Hundreds of people have had limbal stem cell transplants to treat chemical burns or diseases that scar the cornea. Unfortunately this therapy is not commercially available to date, since acquiring data on the efficacy of such treatments is slow. However, 60-70% of patients who have these procedures have improved vision.
This therapy is an “adult” stem cell treatment, but treatments for other types of blindness might require a more creative strategy.
Once the light passes through the transparent cornea and is bent by the lens, it hits the retina at the back of the eye. The retina is composed of an inner neural retina that consists of photoreceptors, bipolar cells and ganglion cells that extend axons to form the optic nerve, and an outer pigmented retina into which the photoreceptors extend. The pigmented retina secretes growth factors and clean up cell fragments from spent photoreceptor cells. If the photoreceptors break down, then no reception of light is possible in that portion of the retina, but if the pigmented retina breaks down, then the photoreceptors will also die, since the tissue that maintains them has died.
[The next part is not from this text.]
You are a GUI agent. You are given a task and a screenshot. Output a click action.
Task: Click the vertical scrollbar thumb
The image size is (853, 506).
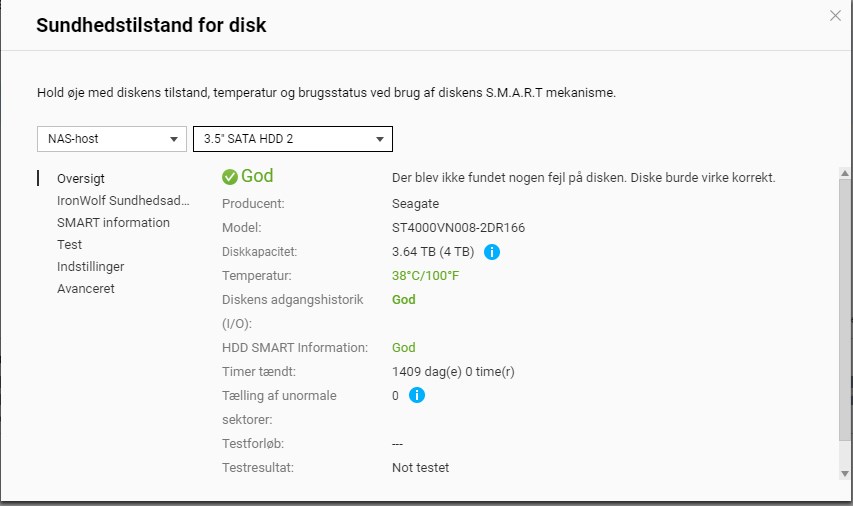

Age-related macular degeneration is the third-most common cause of blindness in the world, and it results from the death of the photoreceptors in the macula – that part of the retina where the concentration of photoreceptors are the highest and the resolution of the vision is the best. In animals, scientists have been able to differentiate embryonic stem cells into retinal epithelial cells and transplant them into the retinas. In rats that tend to suffer from sight degeneration, transplantation of retinal epithelial cells made from embryonic stem cells greatly slows loss of sight (R. Lund, et al., Cloning Stem Cells (2006) 8, 189-199).
Can such a treatment work? Clinical studies suggest that it can. In one study where ten patients were treated with fetal retinal cells, none of them experienced rejection (N. Radke, et al., Am. J. Ophthalmol. (2008) 146, 172-182). The eye, you see, is sealed from the immune system, and there is no need to match tissue types before transplants. However, injuries to the eye could sensitize the immune system to transplanted tissues, and a possibility might be using induced pluripotent stem cells (iPSCs). As it turns out, differentiating embryonic stem cells into retinal epithelial cells is rather easy. Therefore, the use of iPSCs might be quite easy.
There is reason for caution, however, because in animals the transplantation of neural stem cells into animal eyes can cause tumors (S. Arnhold, et al., Invest. Ophthalmol. Vis., (2004), 45, 4251-4255). However, transplanted retinal epithelial cells made from embryonic stem cells have never formed teratomas. Therefore, this cell type might not cause tumors at a high rate, and treatments with such cells might actually be feasible.